Chapter 10

7.3K 361 30
                                    

Assalamualaikum 🙏😊

Nah gak perlu banyak-banyak bicara, mening langsung baca aja yah kawan 😉

Jangan lupa komentar dan dukungannya ,

*****

Setelah dari LOI Damian kembali ke kantor.

Gedung bertingkat sudah di tangkap pandanganya, tak mau berlama-lama Damian segera turun dari mobil. Menjinjing tas lalu berjalan masuk ke dalam kantor.

Dua security bertugas menjaga pintu masuk, menunduk hormat tak kala Damian melewati mereka.

"Selamat pagi, Boss!" sapa mereka serempak menunduk sopan.

Kepala Damian mengaguk, tanpa menghentikan langkah kakinya. Sesekali karyawan menunduk melihat Damian yang lewat, bahkan ada yang sampai menghentikan langkah kakinya untuk menyapa Boss mereka terlebih dahulu.

"Pak Damian?" Panggil Micle dari belakang, berlari menyusul langkah Damian.

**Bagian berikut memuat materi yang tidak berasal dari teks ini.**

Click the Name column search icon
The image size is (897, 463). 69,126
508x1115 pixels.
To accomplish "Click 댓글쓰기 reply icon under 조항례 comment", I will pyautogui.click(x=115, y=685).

Damian menghentikan langkahnya. Kemudian berbalik melihat Micle sedang berlari sambil membawa beberapa map di tangan.

Napas Micle tak teratur ketika sudah sampai di depan Damian. Setelah mengatur napasnya, dia menyerahkan tiga tumpukan map yang tadi ia bawa.

"Ini laporan untuk semua persiapan pernikahan, dan terakhir tinggal bulan madu. Apa bos berencana untuk bulan madu setelah menikah?" tanya Micle membuat kening Damian berkerut.

"Kita bicarakan di ruanganku saja," ajak Damian, melihat semua karyawan yang lewat mencoba menguping pembicaraan mereka.

#Damian POV

Beberapa lembar kertas sudah menjadi pusat perhatianku untuk beberapa saat. Sesekali juga aku melihat beberapa kertas yang berserakan di atas meja.

Semuanya benar-benar membuatku pening. Pasalnya aku tak bisa menghubungi Zahra untuk menanyai apa yang ingin dia pilih. Tapi aku pun tak ingin bulan madu kami terancam gagal, walau aku tahu Zahra tak akan perduli, tetap saja aku ingin semuanya berjalan semestinya pernikahan.

"Apa kau bisa memberiku saran?" tanyaku, memegang dagu mencoba berpikir mana tempat paling disukai wanita itu.

"Mungkin, Boss bisa menanyakannya pada Zahra," saran Micle.

Sial! Dengan kesal aku menyeret semua kertas tak berguna itu ke lantai. Percuma Micle mengumpulkan kertas-kertas sampah itu. Seemuanya tak berguna sama sekali.

"Ckk ... Wanita itu tak mau mengangkat telepon," gusarku menendang meja. Mengingat sudah beberapa kali aku menelepon dan jawabannya selalu sama, dia merijeknya.

"Kenapa boss memilih Zahra? Bukankah, dia ingin menghancurkan perusahaan. Saya khawatir, perusahaan Boss akan terancam bahaya," peringat Micle.

Memang benar, perusahaanku bisa saja hancur bila aku masih memaksakan diri untuk menikahinya. Tapi, keputusanku sudah bulat dan tak akan ada yang bisa merubah keputusanku.

Tak perduli dengan ucapannya tadi. Aku memilih membahas hal lain. "Micle, aku ingin rumahku di rubah menjadi atas namakan Zahra," pintaku mengingat rumahku yang berada di Bandung.